Monitoring is just as important as the first call. The nurse should watch for worsening bradycardia, new ectopy, AV block, dizziness, syncope, decreased urine output, and increasing confusion. In older adults, medication toxicity can look vague at first. A client may simply say they feel “off.” That is why symptom clusters matter.
The key point is this: when a client taking digoxin has bradycardia plus classic toxicity symptoms, the nurse should not give the dose and should act immediately.
Why the Other Options Are Wrong
A. Administer the scheduled digoxin and reassess the apical pulse in 1 hour
This is unsafe. An apical pulse of 54/min is already below the usual hold parameter for digoxin in adults, often less than 60/min, depending on the order and facility policy. More importantly, the client has symptoms that strongly suggest toxicity. Reassessing later delays intervention and may worsen harm.
C. Give the prescribed potassium chloride and document the expected medication effects
Potassium replacement is likely needed, but this is not the first action.

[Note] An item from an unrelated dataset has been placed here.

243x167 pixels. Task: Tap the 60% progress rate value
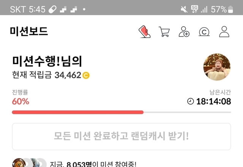coord(21,101)
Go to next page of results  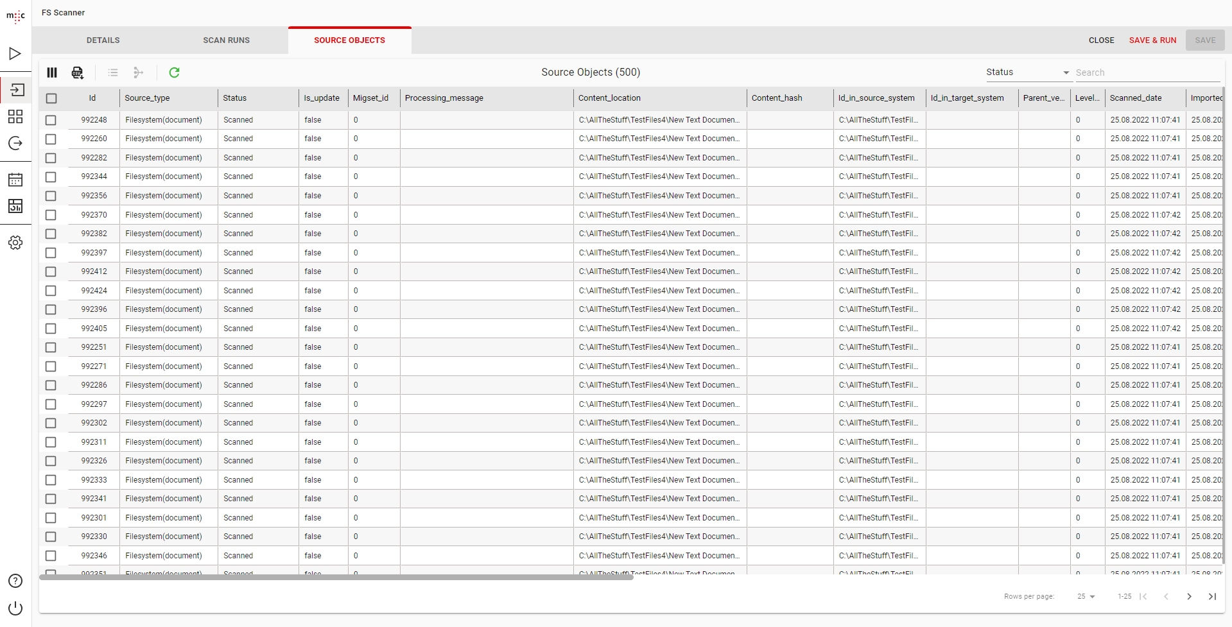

The immediate medication safety issue is the scheduled digoxin dose. The nurse must stop that risk first. Also, potassium should be given with attention to route, renal status, and repeat lab monitoring. It is part of management, not a reason to ignore a likely toxic drug effect.
D. Ask the client to describe the visual change in more detail before taking further action
More assessment can be helpful, but this option delays the priority action. The nurse already has enough data to suspect toxicity: yellow vision, nausea, weakness, bradycardia, hypokalemia, and kidney disease. In NCLEX questions, once the pattern is clear, the safest first move comes before extra discussion.
Key Takeaways
- Digoxin toxicity can show up as nausea, weakness, visual changes, confusion, and bradycardia.

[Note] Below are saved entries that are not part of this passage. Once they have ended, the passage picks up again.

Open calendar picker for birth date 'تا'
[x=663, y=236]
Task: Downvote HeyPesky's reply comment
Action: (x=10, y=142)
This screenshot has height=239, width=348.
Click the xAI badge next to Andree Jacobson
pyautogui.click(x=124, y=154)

- Low potassium makes digoxin effects stronger and raises toxicity risk.
- Kidney impairment increases the chance that digoxin will accumulate.
- If the pulse is low and toxicity is suspected, hold the dose and notify the provider.
- Keep the client on close cardiac monitoring and watch for rhythm changes.
- On-shift mini-checklist:
- Check apical pulse before digoxin.
- Review potassium and creatinine before giving it.
- Ask about nausea, appetite, fatigue, and vision changes.
- Hold digoxin for bradycardia or suspected toxicity.
- Report the full symptom cluster, not just one abnormal value.
Quick Practice Extension
1. A client taking digoxin has an apical pulse of 62/min, no nausea, and a potassium level of 4.2 mEq/L. What additional assessment finding would make you most concerned before giving the medication?
2. A client on furosemide and digoxin develops frequent premature ventricular contractions on telemetry. Which labs would you review first, and why?